● **Assignment**
Line by line, copy out the entries exactly and leave the pictures behind.

(Collected data entries)
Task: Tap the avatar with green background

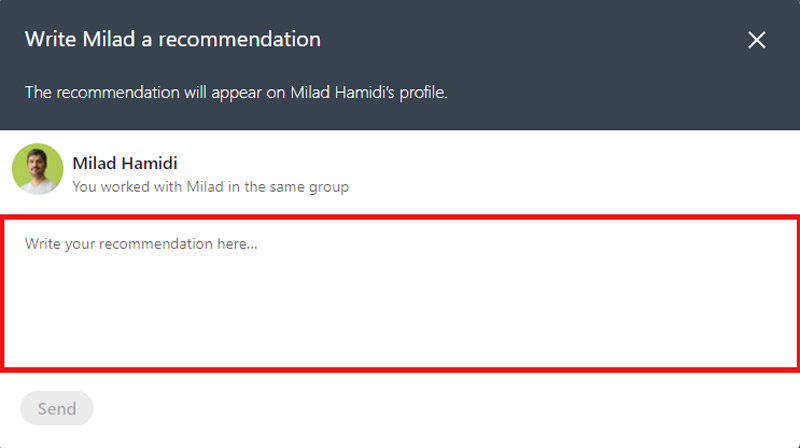Action: tap(38, 169)
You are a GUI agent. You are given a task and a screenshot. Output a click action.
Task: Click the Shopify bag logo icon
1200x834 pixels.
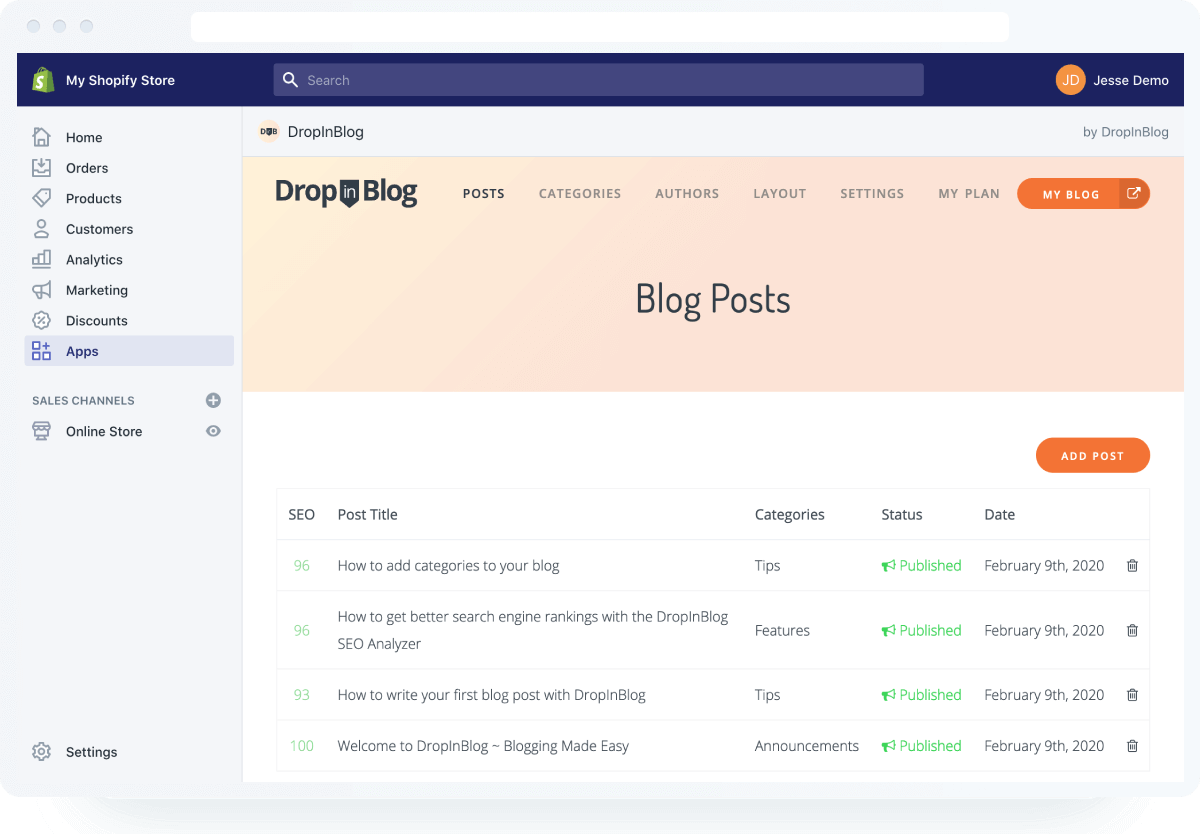[x=43, y=80]
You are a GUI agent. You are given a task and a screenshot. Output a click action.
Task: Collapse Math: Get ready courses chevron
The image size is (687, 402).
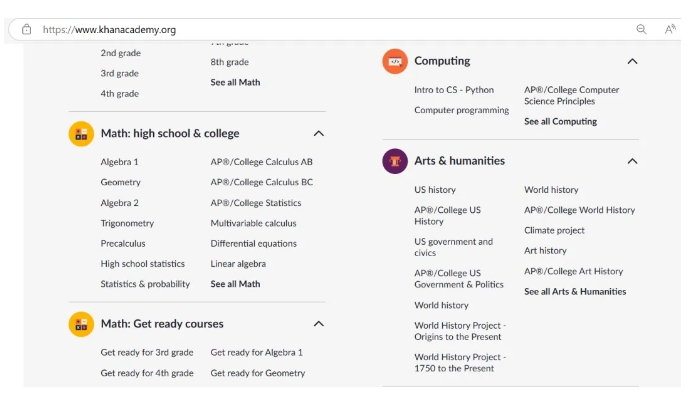[318, 324]
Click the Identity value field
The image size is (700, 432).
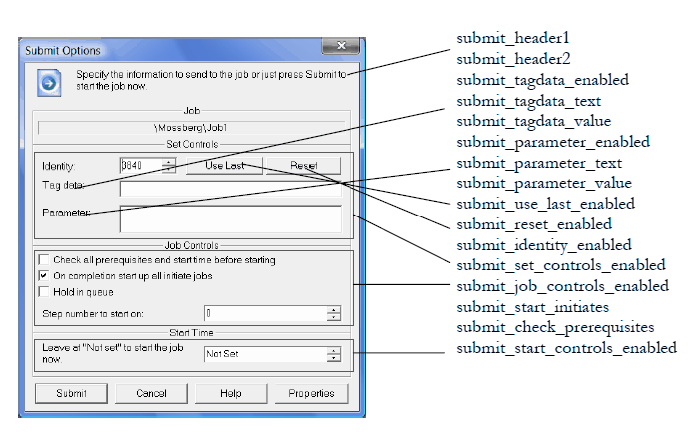pos(139,166)
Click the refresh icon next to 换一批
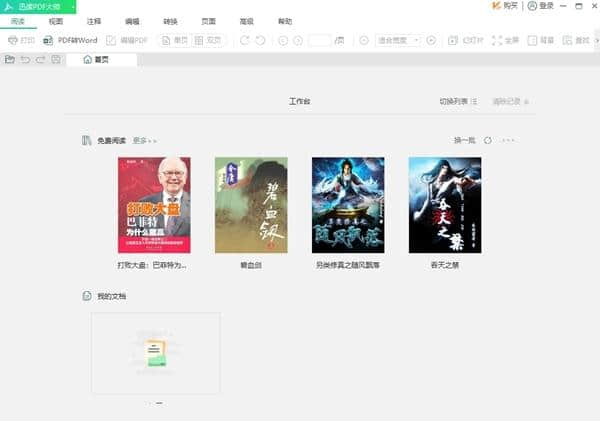 488,141
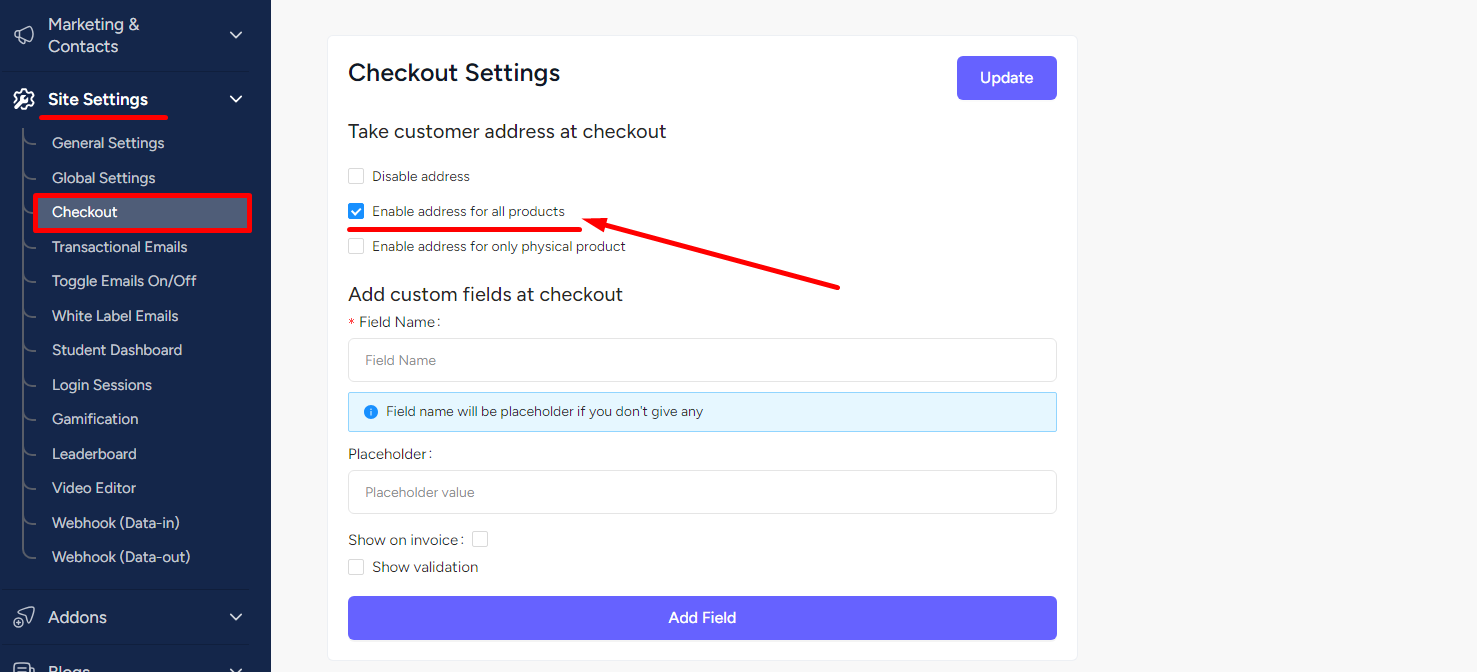
Task: Open General Settings in sidebar
Action: click(x=108, y=143)
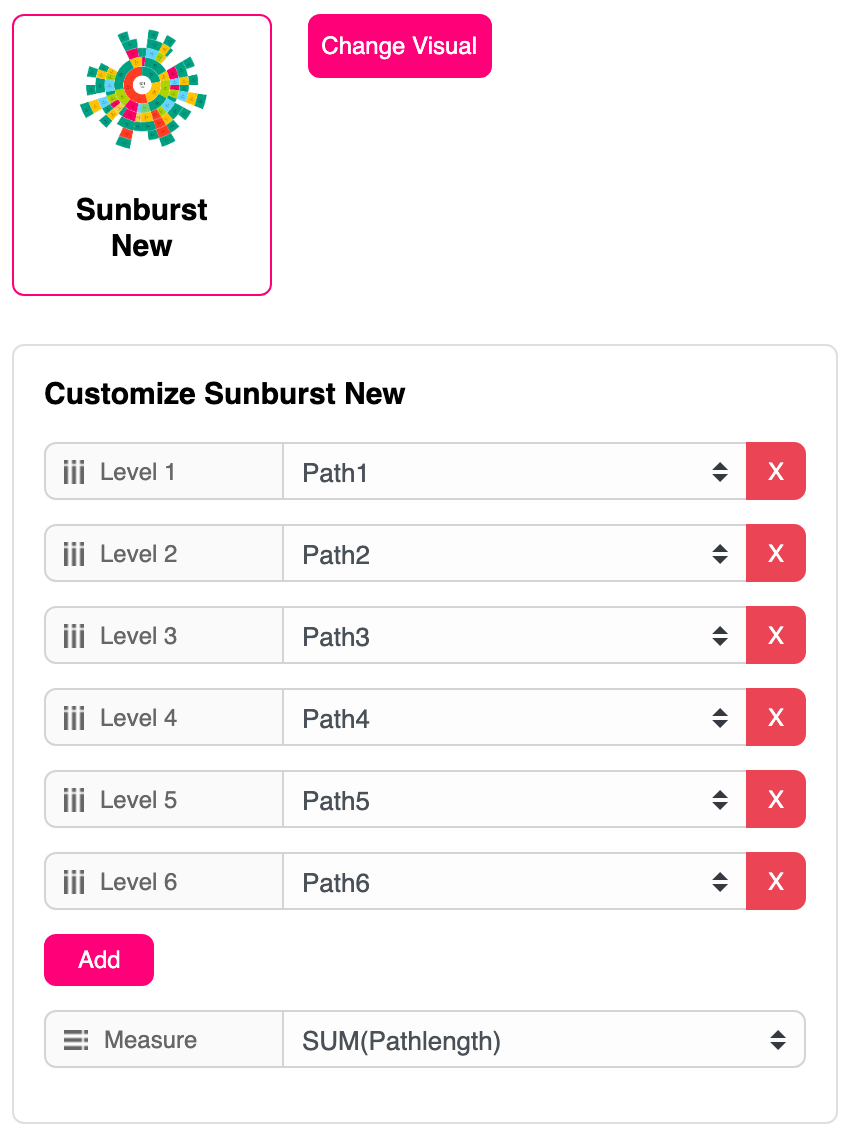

● **Task solution**
Task: Tap the avatar with green background

Action: tap(38, 169)
You are a GUI agent. You are given a task and a screenshot. Output a click action.
Task: Click the Shopify bag logo icon
1200x834 pixels.
[x=43, y=80]
You are a GUI agent. You are given a task and a screenshot. Output a click action.
Task: Collapse Math: Get ready courses chevron
The image size is (687, 402).
[318, 324]
Click the Identity value field
The image size is (700, 432).
pos(139,166)
Click the refresh icon next to 换一批
 488,141
Task: Open General Settings in sidebar
Action: click(x=108, y=143)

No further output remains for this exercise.